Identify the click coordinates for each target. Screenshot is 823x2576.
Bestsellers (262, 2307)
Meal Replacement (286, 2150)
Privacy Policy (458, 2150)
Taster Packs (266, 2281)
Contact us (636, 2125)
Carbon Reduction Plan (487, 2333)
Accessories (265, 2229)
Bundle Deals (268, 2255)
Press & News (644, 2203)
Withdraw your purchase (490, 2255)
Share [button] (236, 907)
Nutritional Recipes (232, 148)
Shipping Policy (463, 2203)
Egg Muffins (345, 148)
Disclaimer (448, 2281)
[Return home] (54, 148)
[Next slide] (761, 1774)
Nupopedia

**Task brief**: The full set of entries should appear again, unchanged, line by line.

**Answer for the task**:
Identify the click coordinates for each target. Screenshot is 823x2576.
Bestsellers (262, 2307)
Meal Replacement (286, 2150)
Privacy Policy (458, 2150)
Taster Packs (266, 2281)
Contact us (636, 2125)
Carbon Reduction Plan (487, 2333)
Accessories (265, 2229)
Bundle Deals (268, 2255)
Press & News (644, 2203)
Withdraw your purchase (490, 2255)
Share [button] (236, 907)
Nutritional Recipes (232, 148)
Shipping Policy (463, 2203)
Egg Muffins (345, 148)
Disclaimer (448, 2281)
[Return home] (54, 148)
[Next slide] (761, 1774)
Nupopedia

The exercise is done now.